(Given data)

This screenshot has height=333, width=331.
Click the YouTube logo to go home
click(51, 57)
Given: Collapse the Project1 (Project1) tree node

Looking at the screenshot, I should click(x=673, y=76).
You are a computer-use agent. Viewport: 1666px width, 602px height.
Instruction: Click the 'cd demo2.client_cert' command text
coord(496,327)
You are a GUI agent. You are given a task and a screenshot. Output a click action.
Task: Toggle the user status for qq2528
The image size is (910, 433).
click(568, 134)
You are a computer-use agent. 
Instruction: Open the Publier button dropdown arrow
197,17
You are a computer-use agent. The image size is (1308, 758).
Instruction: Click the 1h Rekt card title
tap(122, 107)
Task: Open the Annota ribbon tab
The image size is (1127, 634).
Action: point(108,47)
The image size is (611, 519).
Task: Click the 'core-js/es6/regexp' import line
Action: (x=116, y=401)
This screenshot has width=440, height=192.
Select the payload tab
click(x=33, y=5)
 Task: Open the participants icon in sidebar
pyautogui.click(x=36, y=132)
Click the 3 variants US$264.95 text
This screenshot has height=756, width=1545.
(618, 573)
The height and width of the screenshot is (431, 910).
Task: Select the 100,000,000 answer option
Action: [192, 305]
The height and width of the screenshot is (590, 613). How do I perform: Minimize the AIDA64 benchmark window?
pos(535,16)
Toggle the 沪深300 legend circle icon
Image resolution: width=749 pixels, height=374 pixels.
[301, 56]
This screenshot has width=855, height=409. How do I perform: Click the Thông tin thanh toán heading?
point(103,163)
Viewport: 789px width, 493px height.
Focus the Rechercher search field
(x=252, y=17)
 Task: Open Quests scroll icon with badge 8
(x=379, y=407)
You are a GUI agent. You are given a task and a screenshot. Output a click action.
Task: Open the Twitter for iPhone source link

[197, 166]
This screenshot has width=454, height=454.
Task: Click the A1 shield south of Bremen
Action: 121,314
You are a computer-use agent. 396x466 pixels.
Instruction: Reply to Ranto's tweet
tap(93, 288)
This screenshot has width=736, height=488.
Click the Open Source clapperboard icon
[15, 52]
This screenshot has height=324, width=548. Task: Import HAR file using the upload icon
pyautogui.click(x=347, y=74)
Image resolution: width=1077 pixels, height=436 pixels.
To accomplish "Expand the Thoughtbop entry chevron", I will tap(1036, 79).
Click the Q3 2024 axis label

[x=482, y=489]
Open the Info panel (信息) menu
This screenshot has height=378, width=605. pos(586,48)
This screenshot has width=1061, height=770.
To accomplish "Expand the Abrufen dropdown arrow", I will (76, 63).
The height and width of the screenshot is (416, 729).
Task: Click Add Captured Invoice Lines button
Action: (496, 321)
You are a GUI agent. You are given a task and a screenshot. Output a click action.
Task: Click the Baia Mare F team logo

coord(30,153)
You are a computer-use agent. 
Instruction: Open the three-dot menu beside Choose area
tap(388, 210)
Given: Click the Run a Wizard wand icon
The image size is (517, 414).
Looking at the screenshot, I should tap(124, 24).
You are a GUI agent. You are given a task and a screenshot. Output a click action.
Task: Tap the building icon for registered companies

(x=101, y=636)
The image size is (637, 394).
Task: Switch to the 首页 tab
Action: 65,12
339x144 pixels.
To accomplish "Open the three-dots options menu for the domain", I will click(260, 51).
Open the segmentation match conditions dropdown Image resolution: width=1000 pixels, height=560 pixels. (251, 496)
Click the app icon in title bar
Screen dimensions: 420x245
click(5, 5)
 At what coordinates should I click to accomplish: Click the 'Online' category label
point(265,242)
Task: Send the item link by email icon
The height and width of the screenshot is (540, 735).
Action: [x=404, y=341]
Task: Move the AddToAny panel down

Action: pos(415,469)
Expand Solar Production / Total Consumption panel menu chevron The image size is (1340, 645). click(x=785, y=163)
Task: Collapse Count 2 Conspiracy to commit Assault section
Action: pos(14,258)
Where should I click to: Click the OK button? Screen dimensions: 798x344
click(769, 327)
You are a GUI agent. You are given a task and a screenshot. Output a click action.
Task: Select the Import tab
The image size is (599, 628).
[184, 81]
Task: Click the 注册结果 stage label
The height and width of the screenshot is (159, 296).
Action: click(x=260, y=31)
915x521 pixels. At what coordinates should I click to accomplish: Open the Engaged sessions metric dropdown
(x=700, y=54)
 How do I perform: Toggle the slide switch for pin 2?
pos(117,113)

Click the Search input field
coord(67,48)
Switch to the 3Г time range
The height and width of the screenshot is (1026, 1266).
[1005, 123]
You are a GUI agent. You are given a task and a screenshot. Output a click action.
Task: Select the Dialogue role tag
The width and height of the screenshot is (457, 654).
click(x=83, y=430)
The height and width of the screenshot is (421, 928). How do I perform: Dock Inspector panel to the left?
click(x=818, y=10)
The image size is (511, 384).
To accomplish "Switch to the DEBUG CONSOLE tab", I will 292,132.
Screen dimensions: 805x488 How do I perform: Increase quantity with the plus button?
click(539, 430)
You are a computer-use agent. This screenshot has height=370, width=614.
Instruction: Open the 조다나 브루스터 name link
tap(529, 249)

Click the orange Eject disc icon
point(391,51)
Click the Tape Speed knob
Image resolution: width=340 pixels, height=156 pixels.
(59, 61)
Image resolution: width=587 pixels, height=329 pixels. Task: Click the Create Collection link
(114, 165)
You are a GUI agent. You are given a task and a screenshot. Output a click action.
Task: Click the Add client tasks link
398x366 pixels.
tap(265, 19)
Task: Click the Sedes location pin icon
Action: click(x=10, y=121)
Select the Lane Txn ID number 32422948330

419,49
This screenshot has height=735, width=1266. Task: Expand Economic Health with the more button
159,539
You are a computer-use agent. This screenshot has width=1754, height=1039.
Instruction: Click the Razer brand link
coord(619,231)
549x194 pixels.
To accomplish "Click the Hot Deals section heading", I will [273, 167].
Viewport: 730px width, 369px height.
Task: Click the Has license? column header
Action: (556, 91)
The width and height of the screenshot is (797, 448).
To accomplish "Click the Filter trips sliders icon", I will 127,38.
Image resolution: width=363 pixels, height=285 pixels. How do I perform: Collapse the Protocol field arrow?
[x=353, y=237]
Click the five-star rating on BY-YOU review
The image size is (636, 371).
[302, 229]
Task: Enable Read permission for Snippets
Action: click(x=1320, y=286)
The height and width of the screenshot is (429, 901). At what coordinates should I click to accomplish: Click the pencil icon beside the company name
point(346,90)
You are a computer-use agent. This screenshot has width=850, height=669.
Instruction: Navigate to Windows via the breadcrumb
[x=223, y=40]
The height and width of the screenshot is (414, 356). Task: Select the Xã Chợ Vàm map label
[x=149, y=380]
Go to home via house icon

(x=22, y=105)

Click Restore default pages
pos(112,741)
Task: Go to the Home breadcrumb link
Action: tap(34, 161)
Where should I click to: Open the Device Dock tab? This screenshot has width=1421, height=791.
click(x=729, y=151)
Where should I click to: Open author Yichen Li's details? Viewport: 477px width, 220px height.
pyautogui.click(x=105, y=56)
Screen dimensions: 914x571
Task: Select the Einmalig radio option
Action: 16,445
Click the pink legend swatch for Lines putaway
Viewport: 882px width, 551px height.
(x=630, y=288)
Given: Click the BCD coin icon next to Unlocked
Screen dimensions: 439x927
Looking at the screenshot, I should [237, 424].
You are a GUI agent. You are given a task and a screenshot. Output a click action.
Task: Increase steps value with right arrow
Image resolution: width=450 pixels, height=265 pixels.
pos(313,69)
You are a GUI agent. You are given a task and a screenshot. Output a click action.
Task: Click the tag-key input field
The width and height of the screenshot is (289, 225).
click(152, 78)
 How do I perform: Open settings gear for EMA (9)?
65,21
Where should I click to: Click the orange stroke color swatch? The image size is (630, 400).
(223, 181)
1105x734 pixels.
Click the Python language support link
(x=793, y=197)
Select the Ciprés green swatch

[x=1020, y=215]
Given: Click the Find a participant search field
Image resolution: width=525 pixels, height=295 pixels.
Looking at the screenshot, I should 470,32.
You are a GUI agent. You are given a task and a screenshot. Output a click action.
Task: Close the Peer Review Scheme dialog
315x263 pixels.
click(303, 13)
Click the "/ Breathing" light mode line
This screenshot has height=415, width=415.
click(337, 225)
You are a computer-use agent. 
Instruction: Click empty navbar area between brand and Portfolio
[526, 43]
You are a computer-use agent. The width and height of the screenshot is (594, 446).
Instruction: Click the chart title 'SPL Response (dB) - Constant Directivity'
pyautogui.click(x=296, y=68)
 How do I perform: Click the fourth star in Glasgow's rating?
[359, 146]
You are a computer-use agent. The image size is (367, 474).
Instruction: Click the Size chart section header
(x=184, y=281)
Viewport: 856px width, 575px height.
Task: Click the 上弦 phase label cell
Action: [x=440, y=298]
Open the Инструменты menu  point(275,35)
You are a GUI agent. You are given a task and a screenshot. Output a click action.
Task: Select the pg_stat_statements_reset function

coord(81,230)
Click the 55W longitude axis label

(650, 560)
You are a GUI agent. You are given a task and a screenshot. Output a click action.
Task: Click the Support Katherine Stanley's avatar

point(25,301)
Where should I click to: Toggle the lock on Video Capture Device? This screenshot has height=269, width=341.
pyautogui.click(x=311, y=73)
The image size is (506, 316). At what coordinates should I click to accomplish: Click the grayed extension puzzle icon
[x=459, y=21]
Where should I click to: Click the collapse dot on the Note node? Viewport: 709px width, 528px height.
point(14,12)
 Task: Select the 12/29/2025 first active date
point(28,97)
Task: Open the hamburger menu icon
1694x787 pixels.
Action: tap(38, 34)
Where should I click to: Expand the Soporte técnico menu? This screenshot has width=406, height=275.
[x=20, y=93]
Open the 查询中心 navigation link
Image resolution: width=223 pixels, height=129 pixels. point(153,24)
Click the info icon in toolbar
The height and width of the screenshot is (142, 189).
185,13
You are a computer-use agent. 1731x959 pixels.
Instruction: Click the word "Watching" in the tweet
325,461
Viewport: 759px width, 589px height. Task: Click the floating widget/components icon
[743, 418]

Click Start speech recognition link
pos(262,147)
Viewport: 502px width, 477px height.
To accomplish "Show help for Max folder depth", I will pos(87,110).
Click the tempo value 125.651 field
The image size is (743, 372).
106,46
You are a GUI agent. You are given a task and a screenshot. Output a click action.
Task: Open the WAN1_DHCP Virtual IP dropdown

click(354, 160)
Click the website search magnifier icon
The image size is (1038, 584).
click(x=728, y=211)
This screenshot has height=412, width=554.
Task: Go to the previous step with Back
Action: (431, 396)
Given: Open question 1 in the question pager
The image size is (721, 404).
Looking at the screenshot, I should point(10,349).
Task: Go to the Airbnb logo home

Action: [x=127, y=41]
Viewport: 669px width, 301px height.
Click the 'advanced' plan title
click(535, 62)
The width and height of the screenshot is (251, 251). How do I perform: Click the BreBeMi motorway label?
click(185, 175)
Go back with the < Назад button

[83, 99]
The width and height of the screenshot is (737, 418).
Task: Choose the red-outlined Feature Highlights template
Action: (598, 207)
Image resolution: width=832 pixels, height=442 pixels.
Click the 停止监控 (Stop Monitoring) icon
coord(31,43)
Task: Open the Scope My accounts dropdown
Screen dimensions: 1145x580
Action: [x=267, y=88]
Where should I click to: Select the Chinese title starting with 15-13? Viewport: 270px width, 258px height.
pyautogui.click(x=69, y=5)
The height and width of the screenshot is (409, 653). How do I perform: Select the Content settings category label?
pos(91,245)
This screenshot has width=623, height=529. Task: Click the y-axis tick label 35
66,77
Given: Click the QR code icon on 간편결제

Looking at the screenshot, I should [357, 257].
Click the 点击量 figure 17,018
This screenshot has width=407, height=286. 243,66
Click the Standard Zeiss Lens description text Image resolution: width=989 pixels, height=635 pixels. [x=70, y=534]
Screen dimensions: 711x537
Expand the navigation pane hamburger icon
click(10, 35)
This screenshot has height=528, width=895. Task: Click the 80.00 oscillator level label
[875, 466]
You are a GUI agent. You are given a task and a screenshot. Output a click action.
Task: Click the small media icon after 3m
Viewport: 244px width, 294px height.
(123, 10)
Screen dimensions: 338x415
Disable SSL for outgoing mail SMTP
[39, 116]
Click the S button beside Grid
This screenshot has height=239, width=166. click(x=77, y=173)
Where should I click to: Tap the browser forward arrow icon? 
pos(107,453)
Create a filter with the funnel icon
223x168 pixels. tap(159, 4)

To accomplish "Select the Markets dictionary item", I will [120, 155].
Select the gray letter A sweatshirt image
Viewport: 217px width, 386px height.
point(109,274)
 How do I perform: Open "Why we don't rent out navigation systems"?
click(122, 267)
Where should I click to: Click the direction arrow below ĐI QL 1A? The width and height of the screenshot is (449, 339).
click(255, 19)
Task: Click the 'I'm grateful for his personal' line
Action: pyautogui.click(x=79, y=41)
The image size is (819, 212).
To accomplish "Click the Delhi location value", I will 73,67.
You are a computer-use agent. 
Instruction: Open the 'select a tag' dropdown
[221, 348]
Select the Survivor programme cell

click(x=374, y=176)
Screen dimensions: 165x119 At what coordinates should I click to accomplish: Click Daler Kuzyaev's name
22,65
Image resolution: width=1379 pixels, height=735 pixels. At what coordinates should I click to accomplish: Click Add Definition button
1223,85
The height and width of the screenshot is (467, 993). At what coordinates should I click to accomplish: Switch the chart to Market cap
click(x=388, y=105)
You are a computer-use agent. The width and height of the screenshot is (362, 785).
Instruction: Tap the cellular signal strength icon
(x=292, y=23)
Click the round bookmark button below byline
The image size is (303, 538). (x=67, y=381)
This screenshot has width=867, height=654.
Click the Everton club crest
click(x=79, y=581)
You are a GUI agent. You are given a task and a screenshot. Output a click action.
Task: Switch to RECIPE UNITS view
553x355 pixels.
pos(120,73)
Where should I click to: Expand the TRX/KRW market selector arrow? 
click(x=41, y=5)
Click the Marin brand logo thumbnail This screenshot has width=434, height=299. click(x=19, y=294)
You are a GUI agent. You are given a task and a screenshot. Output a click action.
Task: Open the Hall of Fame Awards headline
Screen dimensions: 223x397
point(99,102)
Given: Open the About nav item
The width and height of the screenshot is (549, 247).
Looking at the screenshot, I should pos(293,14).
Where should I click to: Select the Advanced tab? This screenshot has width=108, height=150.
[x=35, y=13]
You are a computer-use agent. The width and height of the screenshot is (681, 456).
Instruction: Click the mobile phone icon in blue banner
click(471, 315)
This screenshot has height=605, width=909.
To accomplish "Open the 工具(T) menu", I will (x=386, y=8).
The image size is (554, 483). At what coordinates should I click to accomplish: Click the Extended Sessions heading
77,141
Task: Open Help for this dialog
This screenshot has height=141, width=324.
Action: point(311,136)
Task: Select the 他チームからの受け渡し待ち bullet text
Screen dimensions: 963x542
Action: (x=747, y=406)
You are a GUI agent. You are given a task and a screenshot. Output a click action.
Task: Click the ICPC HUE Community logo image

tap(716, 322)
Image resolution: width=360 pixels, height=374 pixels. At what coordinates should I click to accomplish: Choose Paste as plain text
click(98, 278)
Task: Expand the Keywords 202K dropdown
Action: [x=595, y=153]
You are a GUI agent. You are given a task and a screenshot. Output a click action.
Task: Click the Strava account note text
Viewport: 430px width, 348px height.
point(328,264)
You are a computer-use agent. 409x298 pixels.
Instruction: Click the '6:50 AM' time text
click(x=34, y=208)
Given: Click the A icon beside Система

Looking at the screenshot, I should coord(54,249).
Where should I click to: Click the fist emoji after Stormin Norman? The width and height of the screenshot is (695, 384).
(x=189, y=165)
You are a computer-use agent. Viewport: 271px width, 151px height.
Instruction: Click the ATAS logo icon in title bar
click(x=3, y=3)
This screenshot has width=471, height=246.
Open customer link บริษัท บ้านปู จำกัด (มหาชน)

(End Given data)

__What you have to do__: Copy out, in full, each line above that has the word "item" in it.

__Output for this exercise__:
Task: Send the item link by email icon
To accomplish "Select the Markets dictionary item", I will [120, 155].
Given: Open the About nav item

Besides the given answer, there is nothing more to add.